Vaskulárna medicína 1/2015
Complications of endovascular treatment of abdominal aortic aneurysm
Aim of the study:Endovascular treatment of abdominal aneurysm is not only effective alternative to surgical therapy, but it becomes to be a dominant therapeutic modality. Approximately 70 % of patients with abdominal aneurysm worldwide are treated with endovascular method. The purpose of the study was to evaluate the incidence of complications (total mortality, contrast-induced nephropathy, endoleak, need of reintervention, intestinal ischemia) in the group of patients, who underwent endovascular treatment of abdominal aneurysms (EVAR). Results: Between 2010 and 2014, 90 elective patients underwent treatment with the Endurant II bifurcated endoprothesis performed in Department of Angiology Cardiology Clinic VÚSCH Kosice. The average length of follow-up was 26.6 months. During the first 30 days no death was recorded, one patient died during follow-up. Contrast nephropathy occurred in 16.7 % of patients (n = 15), one third of which were patients with type 2 diabetes mellitus (DM2). Endoleak was documented in 16.7 % of patients (n = 15).

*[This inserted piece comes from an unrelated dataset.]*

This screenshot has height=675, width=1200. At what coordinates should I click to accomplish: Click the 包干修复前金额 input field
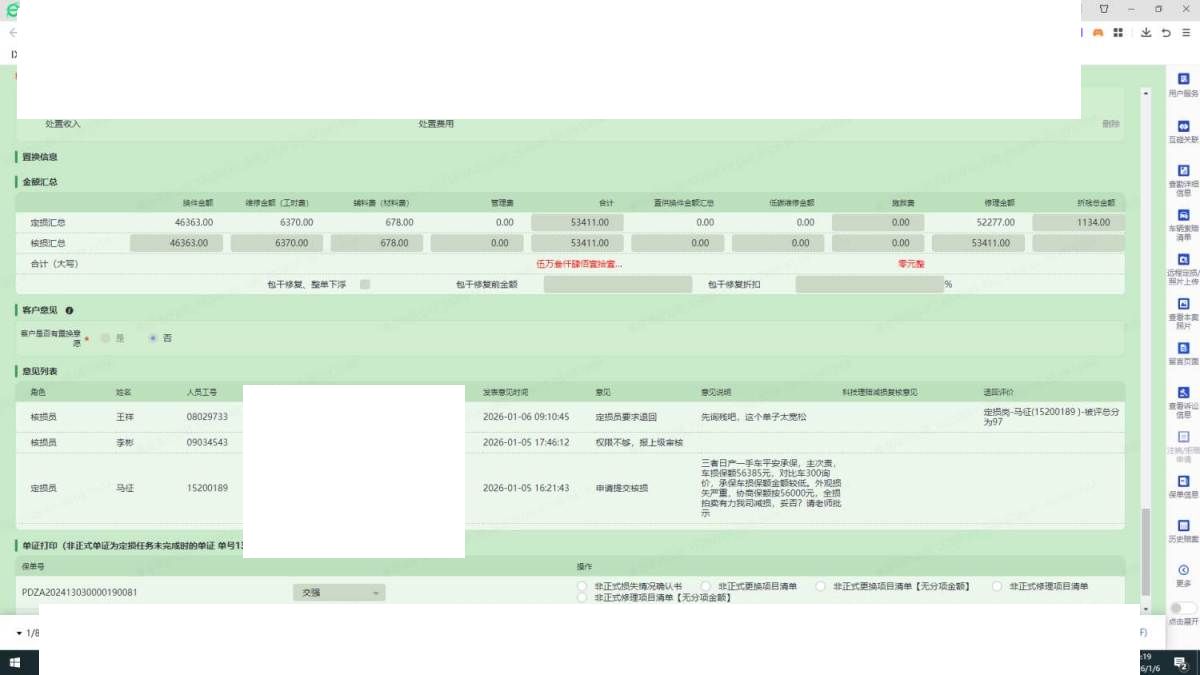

Early endoleak type I with the need of early reintervention occurred in 2 patients. Type II endoleak without need of intervention was documented in 12 patients and late type endoleak III occurred in 1 patient. Patients with endoleak didn´t have higher risk of endovascular interventions in the future (OR 2.71; 95 % CI 0.7 to 10.4). Endovascular reintervention was needed in 16.7 % of cases (n = 15), in 2 patients was needed surgical therapy (femorofemoral bypass). DM2 did not increase the risk of endoleak and/or reintervention (OR 1.02; 95 % CI 0.36 to 2.86). Severe intestinal ischemia did not occurred. Abdominal discomfort with subileus was present in 2 patients with DM2 with improvement after conservative treatment. Conclusion:EVAR safe method of treating AAA. The incidence of complications after EVAR in our group of patients is comparable with abdominal aneurysm treatment centres. With the development of new stentgrafts fewer complications and reinterventions after endovascular treatment of AAA are expected.
Keywords: abdominal aortic aneurysm, EVAR, complications, endoleak, ischaemia.